Minister’s Look-Alike Mocks India’s Parliament Security

Author: 
Agence France Presse
Publication Date: 
Sun, 2003-08-10 03:00

NEW DELHI, 10 August 2003 — Indian security officials were unable to explain yesterday how a look-alike of Shipping Minister Shatrughan Sinha managed to gain unfettered access into the heavily guarded Parliament complex.

The deputy speaker of the lower house, P.M. Sayeed, called a meeting of security officials to investigate how Balbir Singh Rajput, a transport company owner, managed to fool the guards.

The Hindi news network Aaj Tak showed Rajput walking nonchalantly into the tightly guarded Parliament on Friday talking on his mobile phone, without any guard frisking him. Rajput was also shown shaking hands with security guards and being photographed by the media just outside the main entrance to the lower house.

“I walked around the place without anyone suspecting anything,” he told Aaj Tak afterward

“I could have had a bomb, which I could have planted and no one would have known. This is a shameful lapse in security,” said Rajput, who was dressed exactly like Sinha with a pair of sunglasses.

Rajput also managed to get past guards by imitating the voice of Sinha, a popular Hindi film actor who belongs to Prime Minister Atal Behari Vajpayee’s Bharatiya Janata Party.

Later Rajput was picked up by police for questioning on his motive for illegally entering Parliament. Three security men were suspended and an official inquiry was ordered into the incident.

Reports said Rajput was put up to the stunt by Aaj Tak after earlier making his way into Parliament’s high-security Central Hall by accident. After Rajput stumbled into the Central Hall that time, Parliament staff reportedly asked him to take Sinha’s place in the lower house.

Just as security officials were studying Rajput’s breach, guards were thrown into frantic action yesterday when an anonymous caller said a bomb had been planted in Parliament. A bomb disposal squad, sniffer dogs and fire trucks were rushed to the complex, police said.

The incident happened four days after an 11-year-old made a hoax call to police about a bomb threat to Parliament.
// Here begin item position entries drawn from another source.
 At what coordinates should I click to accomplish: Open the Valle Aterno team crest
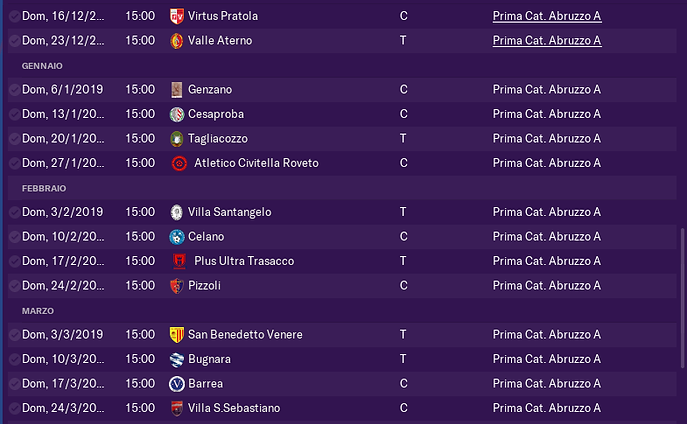(177, 41)
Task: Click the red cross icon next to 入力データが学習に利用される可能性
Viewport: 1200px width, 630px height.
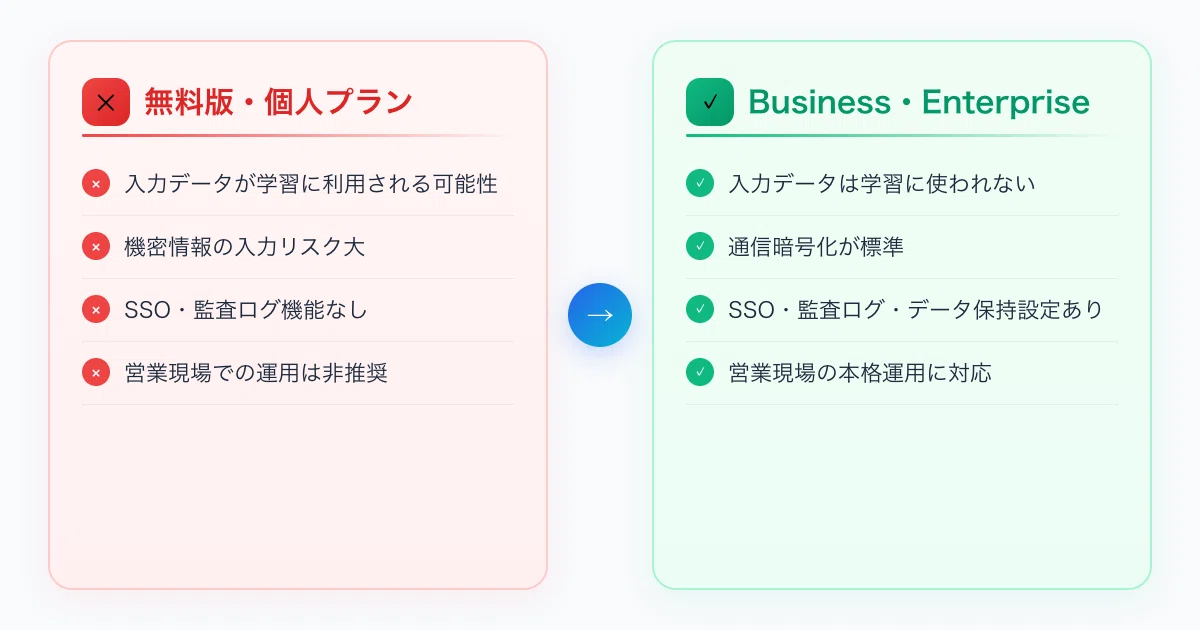Action: tap(96, 184)
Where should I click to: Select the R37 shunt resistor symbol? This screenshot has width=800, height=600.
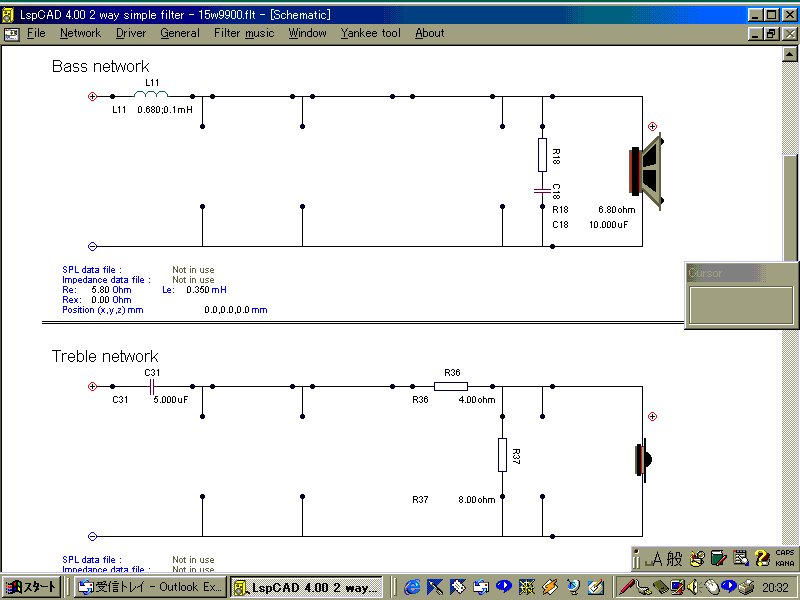point(502,455)
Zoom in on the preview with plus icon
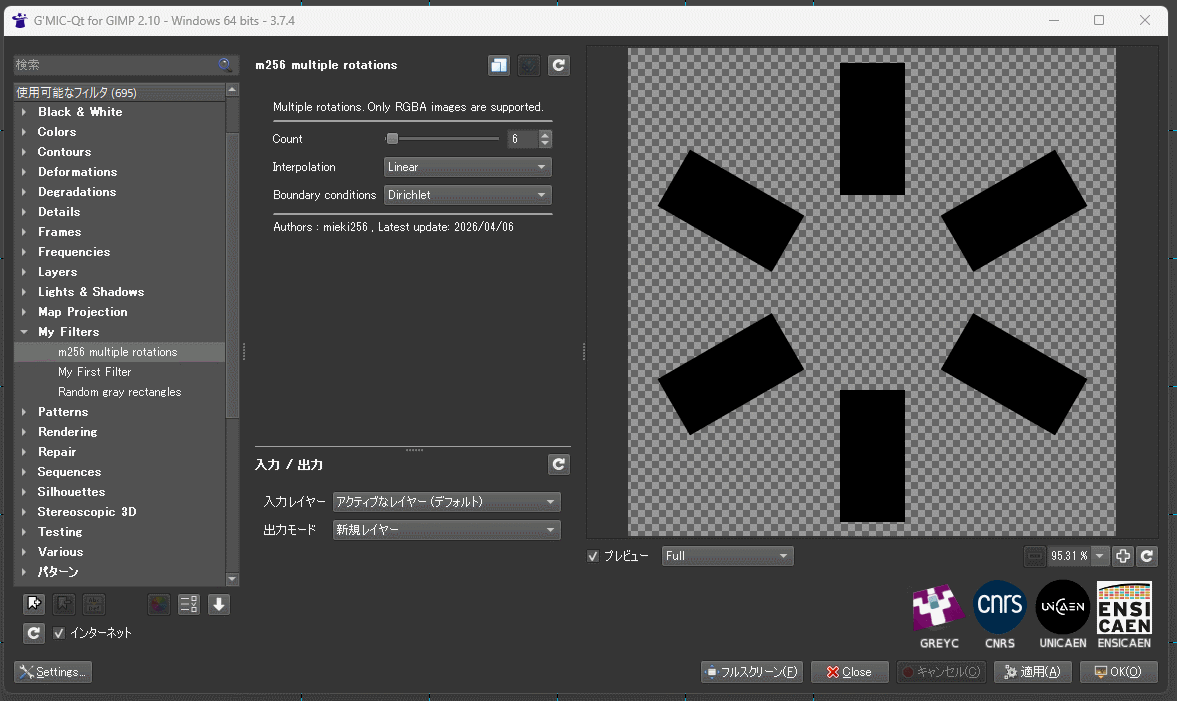This screenshot has width=1177, height=701. click(x=1123, y=556)
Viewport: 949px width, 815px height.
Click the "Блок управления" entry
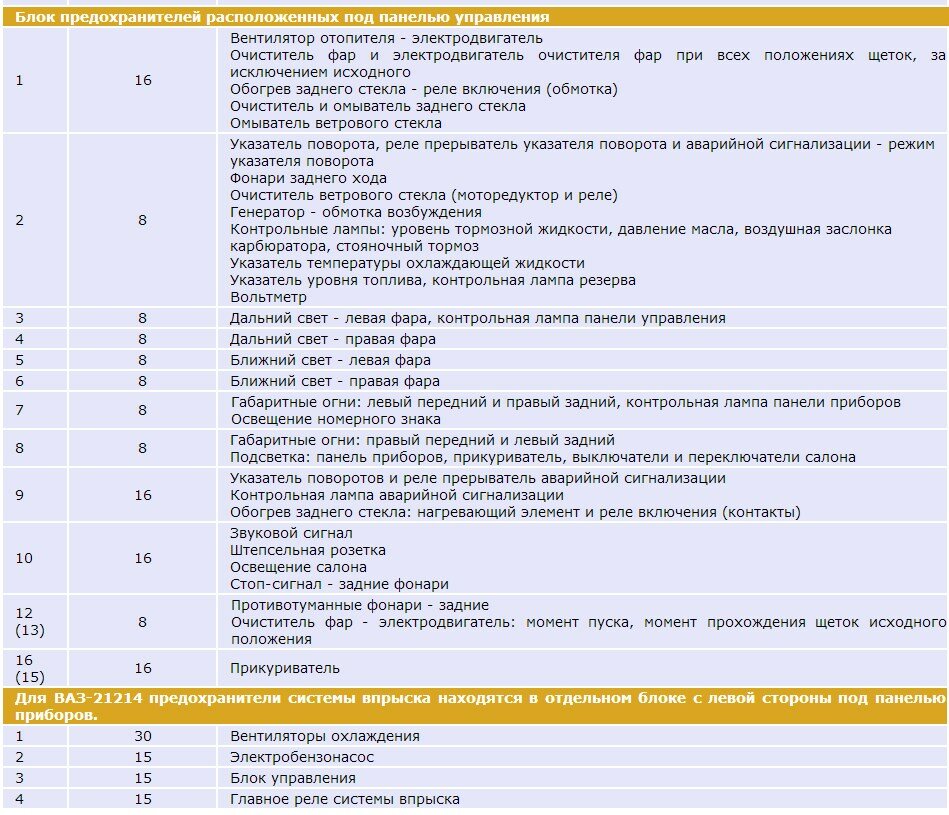click(x=293, y=778)
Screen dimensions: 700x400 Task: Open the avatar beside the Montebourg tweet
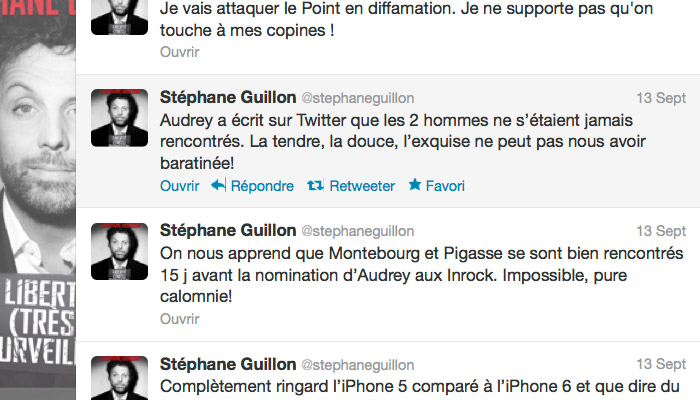(120, 252)
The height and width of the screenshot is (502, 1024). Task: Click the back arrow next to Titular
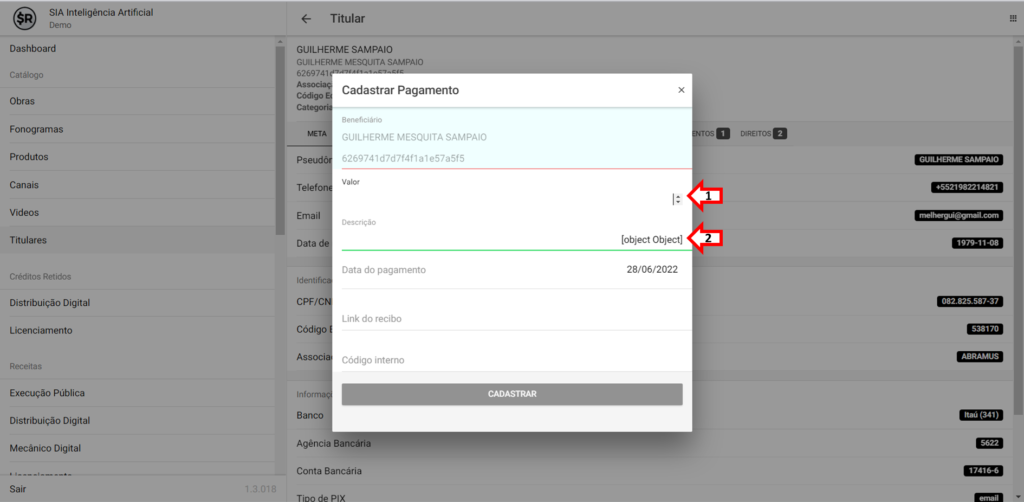tap(306, 19)
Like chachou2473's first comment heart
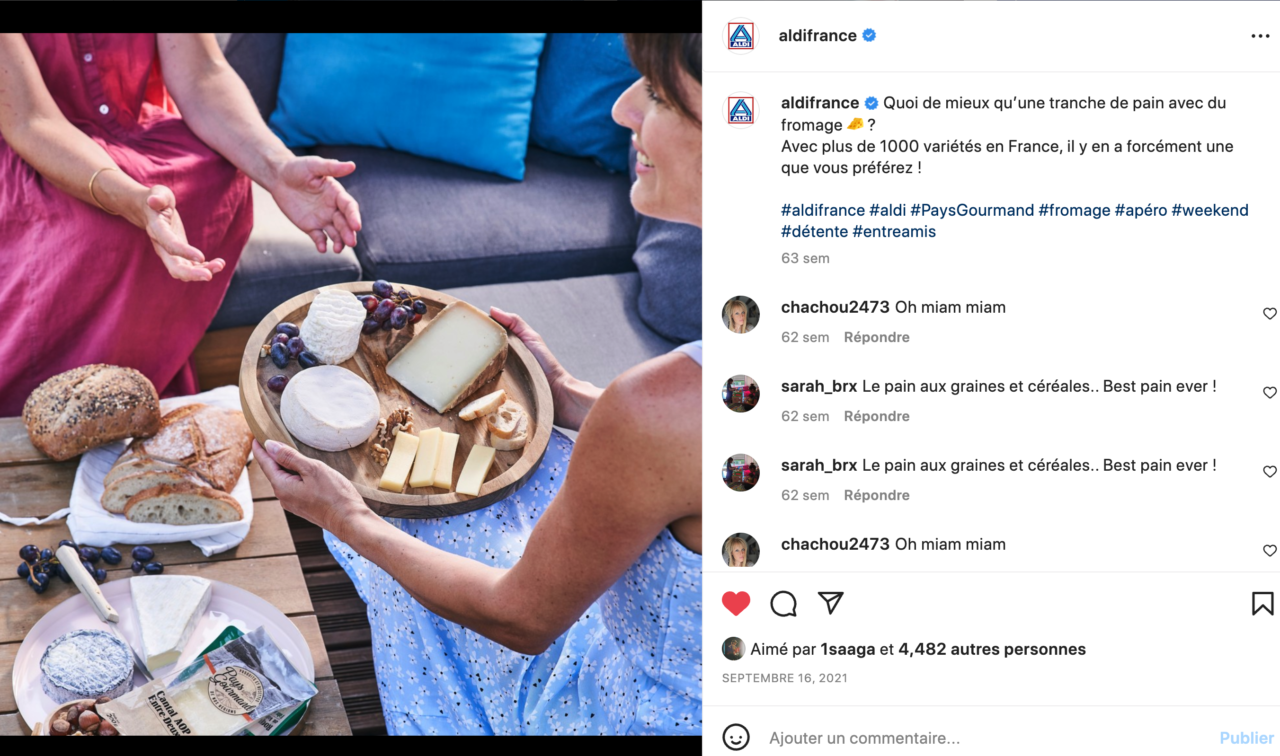Image resolution: width=1280 pixels, height=756 pixels. coord(1270,313)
Police said the boy was inspired by action movies.

The Indian Parliament and the buildings near it — the prime minister’s office and home, finance, defense and foreign affairs ministries — were designated a high-security zone in December 2001.

The move followed an attack on the Parliament complex by militants on Dec. 13, which left 15 people dead, and sent tensions with Pakistan soaring after New Delhi blamed its neighbor for the raid.